> [Stored records]:
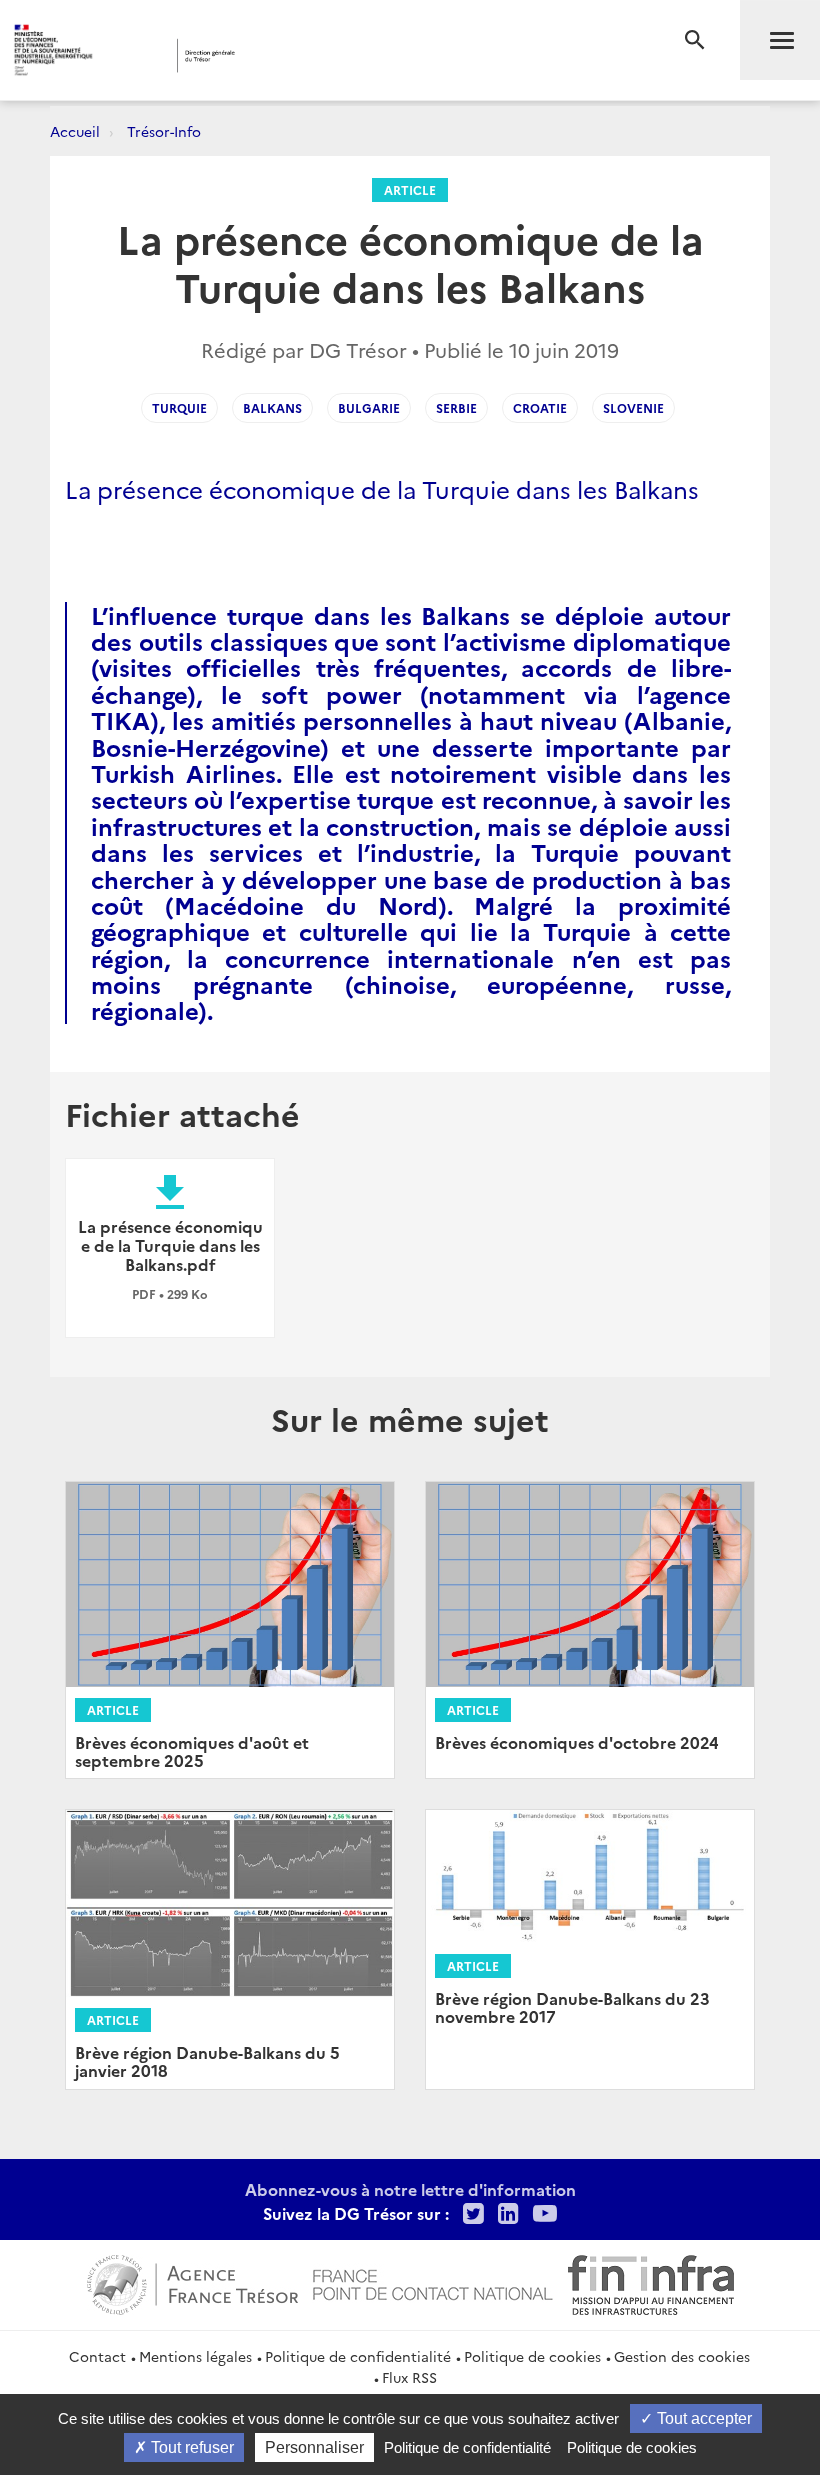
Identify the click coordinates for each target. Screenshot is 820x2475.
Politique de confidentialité (358, 2356)
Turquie (179, 407)
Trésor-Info (164, 131)
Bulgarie (369, 407)
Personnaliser (314, 2447)
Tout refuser (190, 2447)
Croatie (540, 407)
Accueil (75, 131)
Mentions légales (195, 2356)
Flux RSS (409, 2377)
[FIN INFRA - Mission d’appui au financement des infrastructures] (651, 2282)
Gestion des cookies (682, 2356)
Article (410, 189)
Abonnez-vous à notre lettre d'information (410, 2189)
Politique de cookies (532, 2356)
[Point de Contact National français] (433, 2282)
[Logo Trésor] (313, 55)
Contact (97, 2356)
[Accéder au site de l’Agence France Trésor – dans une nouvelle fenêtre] (192, 2282)
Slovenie (633, 407)
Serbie (456, 407)
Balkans (272, 407)
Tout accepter (702, 2418)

> [Task directions]:
From the line containing "Flux RSS (409, 2377)" through the last line of the records, output each line exactly and nothing more.

> [Solution]:
Flux RSS (409, 2377)
[FIN INFRA - Mission d’appui au financement des infrastructures] (651, 2282)
Gestion des cookies (682, 2356)
Article (410, 189)
Abonnez-vous à notre lettre d'information (410, 2189)
Politique de cookies (532, 2356)
[Point de Contact National français] (433, 2282)
[Logo Trésor] (313, 55)
Contact (97, 2356)
[Accéder au site de l’Agence France Trésor – dans une nouvelle fenêtre] (192, 2282)
Slovenie (633, 407)
Serbie (456, 407)
Balkans (272, 407)
Tout accepter (702, 2418)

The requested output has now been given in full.